Böylelikle onu yalanladılar. Biz de, onları yıkıma uğrattık. Gerçekten bunda bir ayet vardır, ama onların çoğu iman etmiş olmadılar."
[ŞUARA(26)/123-139]
(Ey Muhammed), şayet onlar yüz çevirirlerse, de ki:
"Ben, sizi, Ad'ın ve Semud'un 'saika'sı(yere vuran çarpılışı) benzeri bir 'saika' ile uyarıyorum."
Onlara,"Yalnızca Allah'a köle olun!"diye önlerinden ve arkalarından elçiler gelince, dediler ki:
"Eğer dileseydi Rabb'imiz, melekler indirirdi. Bundan dolayı biz, sizin kendisiyle gönderildiğiniz şeyi örtenleriz."
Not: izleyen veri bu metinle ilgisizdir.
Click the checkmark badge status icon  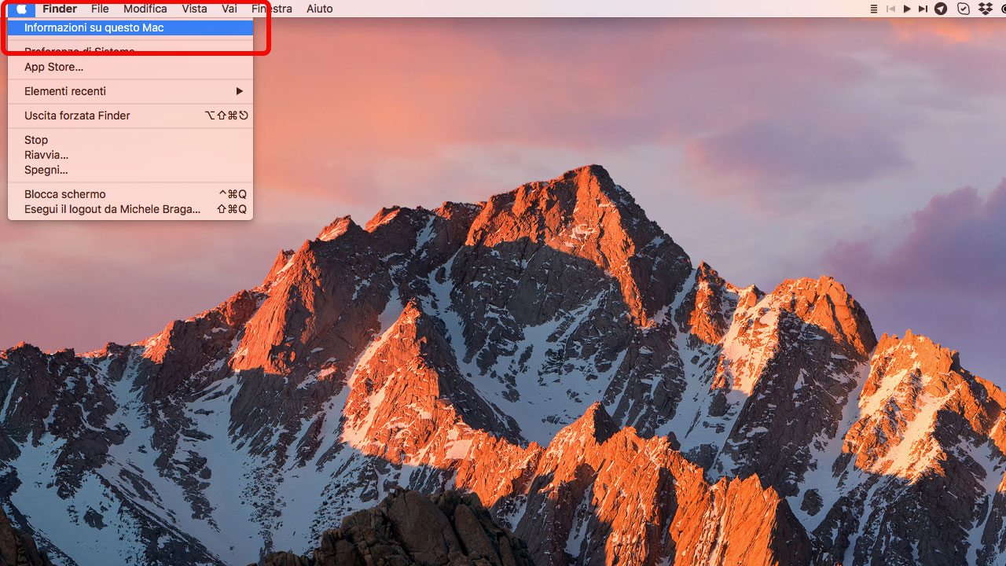pyautogui.click(x=963, y=9)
Ad (Kavmi'ne) gelince; onlar yeryüzünde haksız yere büyüklendiler ve dediler ki:
"Kuvvet bakımından bizden daha şiddetli kimmiş?"
Onlar görmediler mi, şüphesiz Allah onları yarattı. O, kuvvet bakımından kendilerinden daha şiddetlidir. Oysa onlar, Bizim ayetlerimizi (bilerek) inkar ettiler. Böylece, Biz de onlara dünya hayatında aşağılanma azabını taddırmak için, o uğursuz (felaketler yüklü) günlerde, üzerlerine 'dondurucu(kavurucu) rüzgar' gönderdik. Ahiret azabı ise daha (büyük) bir aşağılanmadır. Ve onlara yardım da edilmeyecektir.
[FUSSiLET(41)/13-16]
Ad'ın kardeşini hatırla; onun önünden ve ardından nice uyarıcılar gelip geçmişti.
O zaman kavmini: "Allah'tan başkasına köle olmayın, gerçekten ben, sizin için büyük bir günün azabından korkarım" diyerek Ahkaf'la uyarmıştı.
Dediler ki:
"Sen, bizi ilahlarımızdan çevirmek için mi, bize geldin? Şu halde eğer doğru söylüyorsan, tehdit ettiğin şeyi, bize getir."
Dedi ki:
"O'nun ilmi ancak Allah Katı'ndadır. Ben, size gönderildiğim şeyi tebliğ ediyorum. Ancak sizi cahillik eden bir kavim olarak görüyorum."
Derken, o azabı vadilerine doğru yönelerek gelen bir kütle olarak gördükleri zaman:
"Bu bize yağmur yağdıracak bir kütledir" dediler.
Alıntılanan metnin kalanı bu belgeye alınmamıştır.